Downhole of the conductor casing 25 can be the intermediate casing 30. The intermediate casing 30 may enclose a slightly smaller borehole and protect the wellbore 20 from intrusion of, for example, freshwater aquifers located near the terranean surface 12. The wellbore 20 may than extend vertically downward. This portion of the wellbore 20 may be enclosed by the production casing 35. Other casings, not specifically shown in this figure, can be included within the wellbore system 10 without departing from the scope of this disclosure. Further, other tubulars (such as liners or otherwise), along with casings, can generally be referred to as “wellbore tubulars” in the present disclosure.

As shown in FIG. 1, a cement layer 55 (or cement 55) is installed in an annulus between each illustrated casing (conductor casing 25, intermediate casing 30, and production casing 35) and the adjacent geologic formation (such as subterranean formation 40). Cement 55 can be circulated downward, during the construction of the wellbore system 10, through one or more casings and back upward into the annulus between the particular casing and the adjacent geologic formation in order to, for example, bond the casing to the formation. Once solidified in the annulus, the cement 55 can provide a barrier to fluid entry into the wellbore 20 as well as maintain the casings in place.

FIG. 2 is a schematic diagram of an example implementation of a downhole tool 200, which can be used as downhole tool 100 in the wellbore system 10 of FIG. 1 according to the present disclosure. As shown in FIG. 2, the downhole tool 200 is comprised of multiple sub-assemblies that are coupled together to form the tool 200, which, in this example, includes a bore 201 that extends through at least a portion of a length of the downhole tool 200 and through one or more of the sub-assemblies (such as, for fluid circulation there through).

In this example implementation, the downhole tool 200 includes a top sub-assembly 202 that is configured to attach to or couple with the downhole conveyance 50 shown in FIG. 1 (for example, a tubing string, coiled tubing, wireline, or otherwise). In some aspects, the top sub-assembly 202 includes a threaded connection to the downhole conveyance 50, which facilitates fluid flow from the downhole conveyance 50 into the bore 201 (such as, to activate one or more of the sub-assemblies of the downhole tool 200).

This example implementation of the downhole tool 200 also includes a hanger sub-assembly 204 that is coupled with the top sub-assembly 202. The hanger sub-assembly 204 includes one or more slips 203 or other profile sets that are designed to attach to or otherwise grad a portion of a wellbore tubular, such as a casing.

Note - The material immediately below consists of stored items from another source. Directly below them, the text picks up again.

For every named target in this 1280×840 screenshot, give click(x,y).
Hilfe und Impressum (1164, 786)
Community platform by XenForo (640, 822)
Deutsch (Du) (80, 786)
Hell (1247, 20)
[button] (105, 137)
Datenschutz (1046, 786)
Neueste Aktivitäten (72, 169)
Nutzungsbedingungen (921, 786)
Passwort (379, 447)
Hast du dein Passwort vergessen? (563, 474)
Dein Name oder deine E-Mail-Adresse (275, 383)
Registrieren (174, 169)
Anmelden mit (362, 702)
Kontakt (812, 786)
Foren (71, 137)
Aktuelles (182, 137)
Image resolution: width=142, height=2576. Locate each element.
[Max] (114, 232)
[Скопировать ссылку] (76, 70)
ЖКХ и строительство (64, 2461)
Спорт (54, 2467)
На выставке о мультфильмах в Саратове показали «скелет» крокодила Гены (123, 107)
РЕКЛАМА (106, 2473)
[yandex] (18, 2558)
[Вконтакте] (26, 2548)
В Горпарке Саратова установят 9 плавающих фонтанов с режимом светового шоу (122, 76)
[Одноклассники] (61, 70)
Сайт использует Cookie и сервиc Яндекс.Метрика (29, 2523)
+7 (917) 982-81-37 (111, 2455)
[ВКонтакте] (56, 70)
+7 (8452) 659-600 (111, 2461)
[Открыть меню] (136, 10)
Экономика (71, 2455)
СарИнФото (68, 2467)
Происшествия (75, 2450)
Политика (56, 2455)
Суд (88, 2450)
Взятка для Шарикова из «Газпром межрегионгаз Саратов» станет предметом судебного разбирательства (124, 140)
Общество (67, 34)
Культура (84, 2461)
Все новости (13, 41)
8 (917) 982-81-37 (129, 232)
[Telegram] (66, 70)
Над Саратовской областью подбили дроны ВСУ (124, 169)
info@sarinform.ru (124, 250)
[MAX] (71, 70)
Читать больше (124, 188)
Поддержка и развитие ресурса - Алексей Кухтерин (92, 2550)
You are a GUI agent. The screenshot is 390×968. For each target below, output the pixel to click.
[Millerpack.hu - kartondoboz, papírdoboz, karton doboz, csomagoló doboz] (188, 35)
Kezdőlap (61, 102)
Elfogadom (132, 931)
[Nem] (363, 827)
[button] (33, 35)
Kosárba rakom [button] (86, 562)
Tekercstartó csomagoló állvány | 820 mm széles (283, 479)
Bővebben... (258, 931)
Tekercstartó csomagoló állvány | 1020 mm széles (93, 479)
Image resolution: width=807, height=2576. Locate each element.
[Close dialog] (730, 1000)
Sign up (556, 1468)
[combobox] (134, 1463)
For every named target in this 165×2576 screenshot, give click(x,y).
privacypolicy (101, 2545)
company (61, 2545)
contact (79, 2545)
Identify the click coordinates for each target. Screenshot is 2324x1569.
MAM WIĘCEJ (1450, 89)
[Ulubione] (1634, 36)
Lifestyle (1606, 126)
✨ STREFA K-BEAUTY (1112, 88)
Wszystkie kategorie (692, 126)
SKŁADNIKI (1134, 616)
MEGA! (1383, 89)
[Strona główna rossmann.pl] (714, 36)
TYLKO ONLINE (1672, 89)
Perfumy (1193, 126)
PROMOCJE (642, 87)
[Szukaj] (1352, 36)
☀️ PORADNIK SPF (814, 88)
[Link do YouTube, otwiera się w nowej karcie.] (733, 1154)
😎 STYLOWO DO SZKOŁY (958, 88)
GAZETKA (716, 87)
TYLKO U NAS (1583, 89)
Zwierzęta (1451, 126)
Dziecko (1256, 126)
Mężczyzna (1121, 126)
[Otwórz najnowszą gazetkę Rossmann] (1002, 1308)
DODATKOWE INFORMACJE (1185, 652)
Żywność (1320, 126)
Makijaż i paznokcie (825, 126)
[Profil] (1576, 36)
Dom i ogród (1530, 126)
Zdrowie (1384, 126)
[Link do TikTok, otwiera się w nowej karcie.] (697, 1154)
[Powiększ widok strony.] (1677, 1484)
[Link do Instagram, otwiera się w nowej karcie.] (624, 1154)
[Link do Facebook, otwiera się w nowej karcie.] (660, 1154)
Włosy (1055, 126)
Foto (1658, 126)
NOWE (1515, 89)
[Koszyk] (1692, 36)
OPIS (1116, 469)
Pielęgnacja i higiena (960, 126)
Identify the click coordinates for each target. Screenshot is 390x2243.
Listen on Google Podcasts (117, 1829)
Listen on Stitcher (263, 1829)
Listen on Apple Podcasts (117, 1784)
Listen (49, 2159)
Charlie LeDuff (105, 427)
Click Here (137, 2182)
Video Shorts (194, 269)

Generally, the hanger sub-assembly 204 operates subsequent to cutting a portion of a wellbore tubular (which has been de-bonded from the cement 55) and latches into the portion of the wellbore tubular for retrieval (for example, to the terranean surface 12). In this example, the slips 203 are angled in an uphole direction in order to actively engage when in contact with the portion of the wellbore tubular. Thus, a weight of the portion of the wellbore tubular further engage the slips 203 into the material of the tubular to insure a sufficient attachment such that the portion of the wellbore tubular does not fall into the wellbore 20 during retrieval.

This example implementation of the downhole tool 200 also includes a piston sub-assembly 206 that is coupled with the hanger sub-assembly 204. In this example, the piston sub-assembly 206 includes multiple piston assemblies (also called pistons) 205 that extend from the downhole tool 200 and are arranged, in this example, in generally linear arrays along a length of the piston sub-assembly 206. Generally, the piston sub-assembly 206 operates to de-bond the cement 55 behind a particular portion of a wellbore tubular (such as production casing 35) through a hammering effect. In some aspects, the piston sub-assembly 206 operates to break apart (such as, fracture) the cement 55 behind the particular portion of the wellbore tubular. The piston assemblies 205 act, for example, in an oscillating fashion and interchangeably to deliver instantaneous hammering forces to the wellbore tubular (such as production casing 35). In some aspects, the hammering forces can be at least 3,000 pounds per square inch (psi) against the wellbore tubular in order to break down the solidified cement bonds with the tubular. In some aspects, the piston sub-assembly 206 is rotatable about a longitudinal axis of the downhole tool 200 during operation of the piston assemblies 205.

This example implementation of the downhole tool 200 also includes a cutting sub-assembly 208 that is coupled with the piston sub-assembly 206. As shown, the cutting sub-assembly 208 includes one or more cutting blades 207 that are extendable from the downhole tool 200 and configured to cut or break through a wellbore tubular, such as a casing. In some aspects, the cutting sub-assembly 208 comprises a hydraulic or mechanical casing-cutting tool, which, after run to a desired cutting depth, can be activated hydraulically (for example, by pressure of a fluid circulated through the bore 201) or mechanically (for example, by rotating or slacking the downhole tool 200, or both).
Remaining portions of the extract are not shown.